Sejumlah kartunis dan seniman instalasi dari berbagai daerah di Indonesia, pada tanggal 18-29 Desember lalu menggelar 60 karya mereka di ajang 'Pesta Kartun Akhir Tahun' di Galeri III Taman Ismail Marzuki (TIM), Jakarta Pusat.
Apakah proses pembuatannya sama dengan melukis? Ternyata tidak. Seorang kartunis bukan pelukis. Tapi, kadang kedua profesi ini dimiliki satu orang yang sama. Dari beberapa kartunis yang ditemui detikHot akhir pekan lalu, ada sejumlah kisah menarik dibalik loyalitas profesi mereka selama ini. Seperti apa? Simak laporan berikut :
SCROLL TO CONTINUE WITH CONTENT
Sabtu siang (28/12/2013) di Taman Ismail Marzuki, Jakarta Pusat, cuaca begitu terik menyengat.
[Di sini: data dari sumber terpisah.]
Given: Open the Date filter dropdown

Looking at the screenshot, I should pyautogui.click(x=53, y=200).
Duduk di warung sambil menyeruput es jeruk tentu terasa nikmat. Tak lama, pesan masuk berbunyi. Dari seseorang yang sedari tadi ditunggu. "Kamu dimana? Aku di depan ruang pameran nih pakai baju garis-garis".
Sejenak es jeruk yang masih sisa setengah dibiarkan menganggur. Kaki ini sigap melangkah ke tempat tersebut. Memang, ada pria memakai baju garis-garis. Tapi, rasanya bukan dia.
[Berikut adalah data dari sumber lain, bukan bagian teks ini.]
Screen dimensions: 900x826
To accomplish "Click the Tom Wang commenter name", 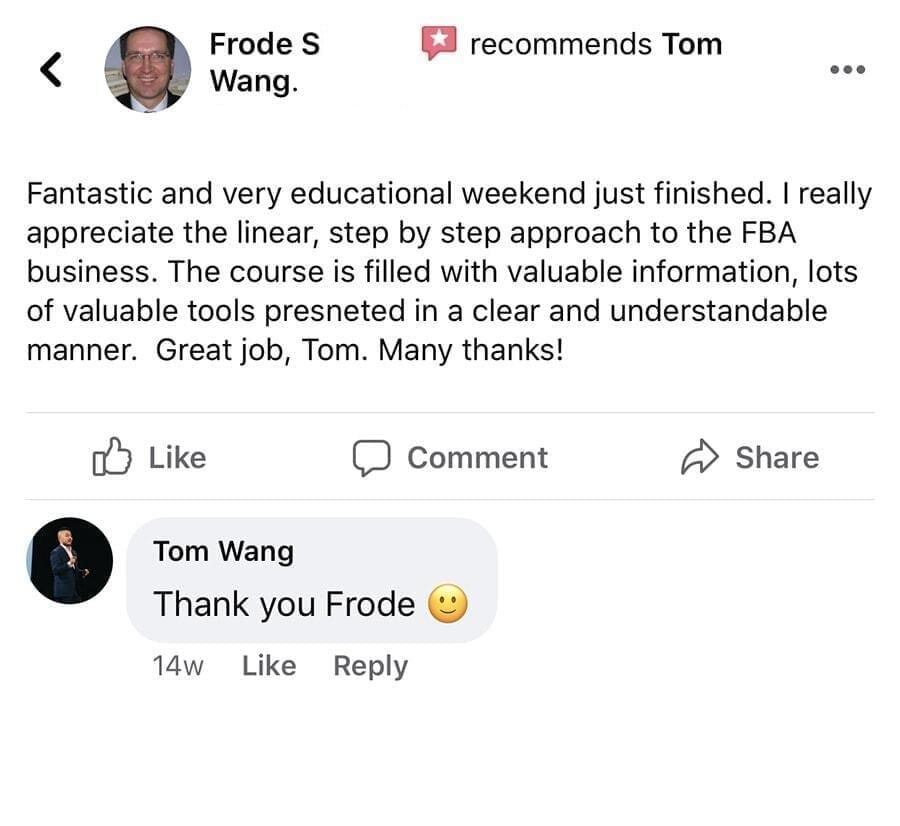I will [223, 551].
Sempat celingak celinguk, tiba-tiba muncul pria lain menyapa. "Hai, kamu pasti saya cari kan? Saya Jitet," katanya. "Maaf ya saya iseng ngerjain. He-he-he".
Dia-lah Jitet Kustana. Kartunis senior Harian Nasional Kompas. Meski tak lagi muda, bapak empat anak itu masih terlihat modis dengan setelan kemeja putih dan celana jins. Ya, seperti remaja 20 tahunan. "Yuk, ngobrol sambil ngopi," ujarnya sambil memesan secangkir kopi hitam.
Ditemani sebatang rokok, dia bercerita tentang masa pahit ketika meniti karir kartunis dari nol. Dari sebuah ketidaksengajaan yang mengubah hidupnya 180 derajat. "Dulu itu saya enggak punya cita-cita jadi kartunis. Waktu di STM itu suka ikut tawuran, mabuk juga. Lama-lama jenuh dan mikir mau ngapain. Orangtua lalu kasih sedikit modal disuruh jualan buku-buku bekas," kata Jitet.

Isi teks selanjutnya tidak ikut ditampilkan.